Doktora gittim, çocuğu aldırmam için çok para istedi. Ben de annene
gittim. Ondan borç para aldım. Sonra doktora gidip çocuğu
aldırdım. Ama parayı annene ödeyemedim. Beni devamlı
sıkıştırıp durdu. Parayı ne
yaptığımı soruyordu. Rahmetli kocama söylemekle tehdit
ediyordu. Ben de sonunda dayanamadım, annene güvendim, başıma
gelenleri anlattım.

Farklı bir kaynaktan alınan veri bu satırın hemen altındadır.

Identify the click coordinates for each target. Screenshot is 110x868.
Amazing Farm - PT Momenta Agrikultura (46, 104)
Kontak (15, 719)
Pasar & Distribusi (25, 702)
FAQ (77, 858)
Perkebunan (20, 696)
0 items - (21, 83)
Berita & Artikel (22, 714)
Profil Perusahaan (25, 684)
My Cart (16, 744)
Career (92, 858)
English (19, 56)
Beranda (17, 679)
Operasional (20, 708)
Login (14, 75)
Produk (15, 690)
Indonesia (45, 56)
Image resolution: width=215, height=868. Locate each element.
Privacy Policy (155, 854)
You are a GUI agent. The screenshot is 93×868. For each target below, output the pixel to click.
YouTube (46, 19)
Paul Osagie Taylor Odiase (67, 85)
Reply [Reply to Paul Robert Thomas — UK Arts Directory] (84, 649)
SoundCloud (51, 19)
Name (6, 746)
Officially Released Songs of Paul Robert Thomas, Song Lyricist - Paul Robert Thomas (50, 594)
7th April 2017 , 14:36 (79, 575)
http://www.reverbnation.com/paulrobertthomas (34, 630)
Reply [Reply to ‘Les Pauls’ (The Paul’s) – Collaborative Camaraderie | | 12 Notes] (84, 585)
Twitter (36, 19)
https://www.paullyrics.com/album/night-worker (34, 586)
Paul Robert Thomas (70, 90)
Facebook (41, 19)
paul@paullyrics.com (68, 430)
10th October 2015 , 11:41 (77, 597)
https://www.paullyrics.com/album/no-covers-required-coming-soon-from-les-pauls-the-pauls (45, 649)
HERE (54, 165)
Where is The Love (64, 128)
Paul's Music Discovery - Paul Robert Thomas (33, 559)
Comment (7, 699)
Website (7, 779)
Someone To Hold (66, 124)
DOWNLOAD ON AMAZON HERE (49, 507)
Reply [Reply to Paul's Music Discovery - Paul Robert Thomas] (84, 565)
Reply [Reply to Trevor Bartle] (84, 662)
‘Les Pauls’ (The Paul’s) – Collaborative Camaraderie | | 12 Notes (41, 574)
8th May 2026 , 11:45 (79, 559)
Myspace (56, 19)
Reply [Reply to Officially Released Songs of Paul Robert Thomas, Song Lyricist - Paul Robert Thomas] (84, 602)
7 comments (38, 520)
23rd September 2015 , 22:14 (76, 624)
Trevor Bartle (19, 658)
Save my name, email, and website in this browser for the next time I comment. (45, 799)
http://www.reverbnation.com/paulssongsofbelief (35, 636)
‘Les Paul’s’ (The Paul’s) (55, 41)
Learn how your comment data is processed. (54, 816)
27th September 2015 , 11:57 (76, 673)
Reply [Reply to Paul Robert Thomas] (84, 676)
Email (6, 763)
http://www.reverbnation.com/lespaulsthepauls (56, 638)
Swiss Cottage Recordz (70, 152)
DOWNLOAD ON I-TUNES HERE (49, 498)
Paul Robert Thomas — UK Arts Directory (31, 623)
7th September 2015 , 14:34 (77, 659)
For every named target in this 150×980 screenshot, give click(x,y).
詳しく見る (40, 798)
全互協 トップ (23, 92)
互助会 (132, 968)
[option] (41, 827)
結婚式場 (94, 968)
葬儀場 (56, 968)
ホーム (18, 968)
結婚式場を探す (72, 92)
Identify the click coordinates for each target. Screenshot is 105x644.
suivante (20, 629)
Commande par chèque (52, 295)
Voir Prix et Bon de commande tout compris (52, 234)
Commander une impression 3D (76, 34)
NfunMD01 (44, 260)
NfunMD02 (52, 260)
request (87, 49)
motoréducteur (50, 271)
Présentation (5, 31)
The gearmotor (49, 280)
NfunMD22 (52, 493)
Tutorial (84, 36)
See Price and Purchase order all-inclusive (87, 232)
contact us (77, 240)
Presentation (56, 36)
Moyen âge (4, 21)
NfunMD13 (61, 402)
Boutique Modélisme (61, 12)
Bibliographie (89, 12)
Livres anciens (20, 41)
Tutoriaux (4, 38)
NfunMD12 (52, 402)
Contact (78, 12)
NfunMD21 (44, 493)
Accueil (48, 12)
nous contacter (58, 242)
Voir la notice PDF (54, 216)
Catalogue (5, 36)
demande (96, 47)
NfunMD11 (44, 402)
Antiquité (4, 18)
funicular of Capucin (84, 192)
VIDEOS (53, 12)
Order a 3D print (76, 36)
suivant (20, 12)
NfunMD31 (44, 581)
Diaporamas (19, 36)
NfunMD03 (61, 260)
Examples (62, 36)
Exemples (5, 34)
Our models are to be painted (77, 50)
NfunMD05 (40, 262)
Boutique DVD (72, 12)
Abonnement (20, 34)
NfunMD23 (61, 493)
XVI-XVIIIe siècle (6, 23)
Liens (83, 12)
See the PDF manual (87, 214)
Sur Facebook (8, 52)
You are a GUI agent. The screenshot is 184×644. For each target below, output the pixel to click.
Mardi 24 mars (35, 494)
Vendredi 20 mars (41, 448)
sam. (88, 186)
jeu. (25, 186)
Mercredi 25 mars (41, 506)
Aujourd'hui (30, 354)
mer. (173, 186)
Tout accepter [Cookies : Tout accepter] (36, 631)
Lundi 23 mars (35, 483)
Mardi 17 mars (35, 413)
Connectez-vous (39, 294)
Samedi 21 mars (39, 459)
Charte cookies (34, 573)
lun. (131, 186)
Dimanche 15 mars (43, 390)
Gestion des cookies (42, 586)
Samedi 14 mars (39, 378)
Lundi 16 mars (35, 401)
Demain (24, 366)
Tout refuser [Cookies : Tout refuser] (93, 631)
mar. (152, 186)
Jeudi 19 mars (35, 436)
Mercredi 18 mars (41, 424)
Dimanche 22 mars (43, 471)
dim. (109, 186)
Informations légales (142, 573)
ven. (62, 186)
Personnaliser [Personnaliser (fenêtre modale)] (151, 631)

O zamanlarda da kocamın hastalığı
çıktı ortaya. Sonra iyice ağırlaşınca, annen
benden o parayı istemedi bir daha. Ama kocam ölüp de seninle evlenmem
gündeme gelince ve sonra da evlenince, annen beni
sıkıştırmaya başladı. Aslında annen
değil benim çocuk doğurmamı isteyen, baban. Annen babandan çok
korkuyor. Çocuğu alan doktor artık nasıl yaptıysa hasar
vermiş rahmime. Onun için hamile kalamadım bir türlü. Annen de
biliyor bunu zaten!” dedi.
Başımdan aşağı kaynar sular döküldü. Karım
gerçekleri söylüyordu belli ki. Görümcesinin kocası, yani Remzi abi
karıma tecavüz etmişti. Remzi abi etrafında örfüne, âdetine,
töresine bağlı, saygılı bir adam olarak bilinirdi.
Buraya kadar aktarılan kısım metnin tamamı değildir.